By the end of the second trimester, the intestinal absorption of calcium has doubled. This increased absorption allows for the buildup of maternal skeletal calcium stores to meet fetal demands during the third trimester [16]. Therefore, as pregnancy progresses, bone metabolism transitions from a state of predominantly maternal bone formation, increased bone density and calcium storage, to increased bone turnover for the transfer of calcium to the fetus towards the end of gestation [23]. The increased bone turnover of pregnancy has the potential to also release skeletal stores of fluoride.
Overall, pregnancy induces changes in all major physiological systems [16], with some potentially affecting the absorption, distribution and excretion of fluoride. A summary of these physiological changes is depicted in Figure 1.
Figure 1. Summary of the physiological changes of pregnancy with potential to affect fluoride metabolism.
3. Available Evidence on the Absorption, Distribution, and Excretion of Fluoride in Pregnant Women
3.1. Literature Search
The literature search was conducted in two databases through the Ovid search interface: MEDLINE (1946 to 30 December 2021) and EMBASE (1974 to 30 December 2021), using a subject-heading approach.

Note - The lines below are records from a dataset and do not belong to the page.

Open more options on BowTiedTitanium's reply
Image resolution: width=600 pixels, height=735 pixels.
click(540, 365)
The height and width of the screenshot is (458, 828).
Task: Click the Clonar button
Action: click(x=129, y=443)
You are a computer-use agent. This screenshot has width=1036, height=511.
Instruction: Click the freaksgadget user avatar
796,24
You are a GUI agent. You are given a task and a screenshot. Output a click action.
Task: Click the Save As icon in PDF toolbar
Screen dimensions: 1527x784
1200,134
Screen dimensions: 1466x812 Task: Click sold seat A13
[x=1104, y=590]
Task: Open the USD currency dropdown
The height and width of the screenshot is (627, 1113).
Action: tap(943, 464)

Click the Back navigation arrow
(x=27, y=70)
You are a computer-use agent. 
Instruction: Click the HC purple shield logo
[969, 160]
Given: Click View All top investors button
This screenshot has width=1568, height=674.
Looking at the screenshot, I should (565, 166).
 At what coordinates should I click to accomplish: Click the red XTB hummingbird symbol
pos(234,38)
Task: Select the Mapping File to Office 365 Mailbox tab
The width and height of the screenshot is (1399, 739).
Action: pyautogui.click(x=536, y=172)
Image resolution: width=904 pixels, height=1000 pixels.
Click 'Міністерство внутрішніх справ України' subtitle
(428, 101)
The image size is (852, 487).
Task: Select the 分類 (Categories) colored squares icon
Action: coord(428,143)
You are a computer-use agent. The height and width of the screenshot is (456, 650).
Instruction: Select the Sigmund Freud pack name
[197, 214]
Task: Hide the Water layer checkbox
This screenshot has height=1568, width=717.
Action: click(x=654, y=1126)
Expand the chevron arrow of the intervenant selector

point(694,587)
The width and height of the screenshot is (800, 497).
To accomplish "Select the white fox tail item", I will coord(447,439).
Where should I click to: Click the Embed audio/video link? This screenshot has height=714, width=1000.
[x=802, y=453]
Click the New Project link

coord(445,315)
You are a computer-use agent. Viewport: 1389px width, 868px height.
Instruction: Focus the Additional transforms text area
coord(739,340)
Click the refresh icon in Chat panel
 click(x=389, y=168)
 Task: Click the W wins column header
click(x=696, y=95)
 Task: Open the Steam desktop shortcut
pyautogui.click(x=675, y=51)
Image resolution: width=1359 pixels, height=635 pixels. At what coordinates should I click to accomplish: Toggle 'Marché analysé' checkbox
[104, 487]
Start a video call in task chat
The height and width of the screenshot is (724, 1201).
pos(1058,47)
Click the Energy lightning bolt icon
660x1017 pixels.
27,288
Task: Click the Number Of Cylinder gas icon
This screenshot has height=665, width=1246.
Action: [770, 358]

MEDLINE’s subject headings utilized were “Fluorides [Metabolism, Pharmacokinetics, Pharmacology, Physiology, Urine] AND Pregnancy or maternal-fetal exchange”. EMBASE’s identified subject headings were “Fluoride or fluoride ion AND fetomaternal transfusion”. The inclusion criteria were original investigations conducted in humans and reported in English language. The exclusion criteria were articles for which the full text was not available, articles which focused on a different topic (e.g., dental caries) or were grey literature. To remove duplicates, the citations from the papers that met inclusion and exclusion criteria from both databases, were exported to EndNote 20®. From the final articles retrieved from both databases (n = 29), additional references were identified by a manual search among the cited references (n = 12), adding to a total of 41 original articles critically reviewed for the following sections.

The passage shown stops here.